企業のデレバレッジや弱いリスクテイク力の恒常化が、内需低迷やデフレの長期化の原因になっていると考えられる。デフレで景気が悪いから、企業活動が弱いのか、企業活動が弱いからデフレなのか、因果関係は明確ではない。
企業活動の低迷はデフレの結果であるとともに、デフレの長期化をもたらす原因となったと考えられる。景気後退に陥り、デフレギャップ(需給ギャップ、需要不足)が開けば、物価は下落することになる。物価下落による実質所得の増加などが総需要を刺激することにより、通常、デフレは短期間で収束するはずだ。
しかし、日本では、企業のデレバレッジや弱いリスクテイク力が恒常化してしまうと、企業の貯蓄行動が、企業と家計の資金の連鎖からドロップアウトしてしまう過剰貯蓄として、総需要を破壊する力になってしまっている。
企業からの総需要を破壊する力があれば、実質所得の増加で総需要を刺激する力だけではデフレギャップを閉じることができず、内需低迷とデフレは長期化してしまうことになる。

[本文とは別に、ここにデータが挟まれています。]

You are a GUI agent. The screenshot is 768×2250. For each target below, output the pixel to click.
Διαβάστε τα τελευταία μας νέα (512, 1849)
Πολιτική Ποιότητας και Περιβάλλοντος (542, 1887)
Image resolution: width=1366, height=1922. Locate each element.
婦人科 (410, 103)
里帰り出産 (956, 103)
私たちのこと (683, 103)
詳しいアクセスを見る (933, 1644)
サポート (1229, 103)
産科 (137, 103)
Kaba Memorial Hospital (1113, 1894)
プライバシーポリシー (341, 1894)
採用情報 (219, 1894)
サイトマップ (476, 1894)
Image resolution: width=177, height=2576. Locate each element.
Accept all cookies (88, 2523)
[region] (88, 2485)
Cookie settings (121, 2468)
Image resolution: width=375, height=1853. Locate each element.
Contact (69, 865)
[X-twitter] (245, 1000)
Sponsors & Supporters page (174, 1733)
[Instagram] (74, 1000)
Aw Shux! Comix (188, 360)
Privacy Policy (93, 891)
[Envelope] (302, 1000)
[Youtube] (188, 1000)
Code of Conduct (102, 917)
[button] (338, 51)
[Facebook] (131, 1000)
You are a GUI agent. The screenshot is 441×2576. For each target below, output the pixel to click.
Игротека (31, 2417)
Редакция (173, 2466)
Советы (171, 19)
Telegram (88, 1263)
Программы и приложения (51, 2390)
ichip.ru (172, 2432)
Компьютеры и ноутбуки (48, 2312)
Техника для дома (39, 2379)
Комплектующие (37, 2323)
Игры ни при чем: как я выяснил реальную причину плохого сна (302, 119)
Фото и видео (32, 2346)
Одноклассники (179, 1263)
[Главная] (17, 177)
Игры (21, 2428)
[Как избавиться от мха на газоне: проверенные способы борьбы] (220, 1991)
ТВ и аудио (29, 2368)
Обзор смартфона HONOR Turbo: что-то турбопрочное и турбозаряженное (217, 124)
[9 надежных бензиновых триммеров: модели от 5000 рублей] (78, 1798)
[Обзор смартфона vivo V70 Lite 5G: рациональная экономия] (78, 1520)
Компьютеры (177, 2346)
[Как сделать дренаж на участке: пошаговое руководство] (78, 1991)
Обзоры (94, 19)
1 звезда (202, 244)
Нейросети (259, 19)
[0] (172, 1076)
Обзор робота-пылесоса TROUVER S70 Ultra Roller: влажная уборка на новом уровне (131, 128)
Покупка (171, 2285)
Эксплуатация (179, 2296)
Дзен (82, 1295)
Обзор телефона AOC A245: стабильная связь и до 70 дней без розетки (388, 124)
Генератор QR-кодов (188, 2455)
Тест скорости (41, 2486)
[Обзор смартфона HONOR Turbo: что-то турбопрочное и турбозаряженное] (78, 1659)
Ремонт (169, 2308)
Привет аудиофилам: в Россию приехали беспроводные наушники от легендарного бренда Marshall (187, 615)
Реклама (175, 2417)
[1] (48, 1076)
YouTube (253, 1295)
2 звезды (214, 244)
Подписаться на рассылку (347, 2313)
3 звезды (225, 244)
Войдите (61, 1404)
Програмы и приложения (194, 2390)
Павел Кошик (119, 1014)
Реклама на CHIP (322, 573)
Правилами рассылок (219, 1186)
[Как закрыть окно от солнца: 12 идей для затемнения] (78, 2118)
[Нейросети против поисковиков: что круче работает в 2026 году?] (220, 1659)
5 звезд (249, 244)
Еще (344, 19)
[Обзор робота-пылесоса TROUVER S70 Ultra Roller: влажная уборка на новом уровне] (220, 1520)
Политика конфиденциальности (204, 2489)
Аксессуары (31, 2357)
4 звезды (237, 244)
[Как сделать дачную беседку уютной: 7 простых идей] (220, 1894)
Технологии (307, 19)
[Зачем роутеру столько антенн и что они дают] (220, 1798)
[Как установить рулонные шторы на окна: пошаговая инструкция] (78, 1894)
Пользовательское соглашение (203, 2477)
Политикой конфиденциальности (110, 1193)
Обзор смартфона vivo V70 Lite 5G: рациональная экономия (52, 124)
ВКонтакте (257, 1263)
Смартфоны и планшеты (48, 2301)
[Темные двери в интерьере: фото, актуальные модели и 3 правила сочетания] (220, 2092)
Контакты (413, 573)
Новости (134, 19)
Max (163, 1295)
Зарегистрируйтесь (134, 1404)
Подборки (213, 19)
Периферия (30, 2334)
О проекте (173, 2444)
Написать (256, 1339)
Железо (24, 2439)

内需低迷とデフレを構造的に打破するためには、企業活動の活性化、即ち企業のデレバレッジを止め、リスクテイク力を強くしていかなければならない。
黒田東彦日銀総裁は2013年12月25日の講演で「15年近くに及ぶデフレのもとで、日本経済には『物価が上がらない』、あるいは『物価が緩やかに低下する』ことを前提とした体質が定着してしまった」と指摘している。
これも言い換えれば、日本経済には企業のデレバレッジや弱いリスクテイク力を前提とした体質が定着してしまい、それがリストラによる総供給削減以上に総需要を追加的に破壊してしまうため、総需要が均衡に戻れず、デフレ期待も定着してしまい、それが企業の更なるデレバレッジとリストラを促すという悪循環に陥ってしまったと言える。